Stated problem: Give only the number of lines in the material below that contain the string "arrow", where case matters.

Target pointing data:
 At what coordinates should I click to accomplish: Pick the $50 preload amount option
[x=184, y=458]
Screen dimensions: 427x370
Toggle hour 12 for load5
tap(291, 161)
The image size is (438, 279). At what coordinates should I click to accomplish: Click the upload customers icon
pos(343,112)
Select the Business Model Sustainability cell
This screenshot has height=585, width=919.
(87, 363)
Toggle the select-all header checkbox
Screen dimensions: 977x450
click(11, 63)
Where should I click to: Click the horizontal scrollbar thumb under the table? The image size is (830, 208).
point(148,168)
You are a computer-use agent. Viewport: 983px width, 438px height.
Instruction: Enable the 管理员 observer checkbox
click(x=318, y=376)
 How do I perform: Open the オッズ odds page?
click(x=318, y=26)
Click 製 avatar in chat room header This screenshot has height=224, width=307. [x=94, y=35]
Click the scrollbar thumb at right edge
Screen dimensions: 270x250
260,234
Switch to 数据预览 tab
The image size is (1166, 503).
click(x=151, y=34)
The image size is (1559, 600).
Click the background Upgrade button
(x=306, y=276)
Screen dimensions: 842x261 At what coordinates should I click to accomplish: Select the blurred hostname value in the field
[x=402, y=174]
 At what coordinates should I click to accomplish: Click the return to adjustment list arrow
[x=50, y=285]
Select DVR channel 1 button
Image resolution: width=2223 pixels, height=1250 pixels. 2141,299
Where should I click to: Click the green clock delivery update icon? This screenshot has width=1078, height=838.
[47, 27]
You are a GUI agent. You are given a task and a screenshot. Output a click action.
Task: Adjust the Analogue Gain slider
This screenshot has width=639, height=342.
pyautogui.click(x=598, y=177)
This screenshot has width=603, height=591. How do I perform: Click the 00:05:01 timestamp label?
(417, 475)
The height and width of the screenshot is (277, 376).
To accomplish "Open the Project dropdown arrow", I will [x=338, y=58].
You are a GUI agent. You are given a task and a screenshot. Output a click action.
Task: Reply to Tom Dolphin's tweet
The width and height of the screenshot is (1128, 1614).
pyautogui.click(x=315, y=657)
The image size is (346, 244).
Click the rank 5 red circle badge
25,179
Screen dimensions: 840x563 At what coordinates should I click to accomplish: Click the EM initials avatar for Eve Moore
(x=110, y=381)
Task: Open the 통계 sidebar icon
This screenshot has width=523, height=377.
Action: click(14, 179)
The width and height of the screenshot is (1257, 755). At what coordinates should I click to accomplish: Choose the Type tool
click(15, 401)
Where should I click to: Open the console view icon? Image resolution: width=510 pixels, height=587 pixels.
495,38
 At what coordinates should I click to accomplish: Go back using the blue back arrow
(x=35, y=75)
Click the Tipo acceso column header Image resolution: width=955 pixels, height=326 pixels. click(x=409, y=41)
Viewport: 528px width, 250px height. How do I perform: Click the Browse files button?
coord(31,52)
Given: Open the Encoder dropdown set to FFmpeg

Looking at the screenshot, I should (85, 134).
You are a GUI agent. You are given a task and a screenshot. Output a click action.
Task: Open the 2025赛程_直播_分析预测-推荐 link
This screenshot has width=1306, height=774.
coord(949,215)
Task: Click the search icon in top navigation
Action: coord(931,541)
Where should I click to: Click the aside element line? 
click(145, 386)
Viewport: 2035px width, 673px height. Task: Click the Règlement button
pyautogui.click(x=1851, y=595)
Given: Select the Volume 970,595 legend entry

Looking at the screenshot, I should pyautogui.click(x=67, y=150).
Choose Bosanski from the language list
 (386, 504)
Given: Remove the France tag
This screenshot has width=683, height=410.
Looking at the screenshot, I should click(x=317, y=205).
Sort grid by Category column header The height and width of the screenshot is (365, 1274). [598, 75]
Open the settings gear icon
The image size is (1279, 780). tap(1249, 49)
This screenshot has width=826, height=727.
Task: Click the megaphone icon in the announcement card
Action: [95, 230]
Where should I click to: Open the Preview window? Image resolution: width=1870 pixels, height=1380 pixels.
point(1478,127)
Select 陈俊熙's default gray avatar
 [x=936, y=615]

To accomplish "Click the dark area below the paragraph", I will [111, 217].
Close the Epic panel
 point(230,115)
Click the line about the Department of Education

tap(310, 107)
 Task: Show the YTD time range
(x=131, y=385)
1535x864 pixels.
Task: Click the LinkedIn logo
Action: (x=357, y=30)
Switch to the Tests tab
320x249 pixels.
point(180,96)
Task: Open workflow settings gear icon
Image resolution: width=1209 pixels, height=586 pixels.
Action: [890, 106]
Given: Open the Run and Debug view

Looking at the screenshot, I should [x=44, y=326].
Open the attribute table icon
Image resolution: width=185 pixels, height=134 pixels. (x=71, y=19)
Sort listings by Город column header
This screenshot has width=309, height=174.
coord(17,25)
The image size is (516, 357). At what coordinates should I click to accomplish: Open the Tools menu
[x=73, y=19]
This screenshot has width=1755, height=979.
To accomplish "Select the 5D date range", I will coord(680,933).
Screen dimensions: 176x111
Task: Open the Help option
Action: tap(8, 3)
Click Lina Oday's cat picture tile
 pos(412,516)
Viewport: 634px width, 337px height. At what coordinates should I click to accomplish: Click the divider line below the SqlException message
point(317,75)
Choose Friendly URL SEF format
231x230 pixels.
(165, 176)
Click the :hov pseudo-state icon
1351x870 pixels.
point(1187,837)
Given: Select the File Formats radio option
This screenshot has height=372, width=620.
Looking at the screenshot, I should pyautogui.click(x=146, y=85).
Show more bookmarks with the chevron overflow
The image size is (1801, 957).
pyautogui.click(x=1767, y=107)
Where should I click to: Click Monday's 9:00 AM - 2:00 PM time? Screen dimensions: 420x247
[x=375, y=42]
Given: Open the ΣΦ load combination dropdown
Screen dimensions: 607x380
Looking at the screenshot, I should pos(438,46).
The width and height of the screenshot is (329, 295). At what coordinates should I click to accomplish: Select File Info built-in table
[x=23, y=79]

Result for this task: 3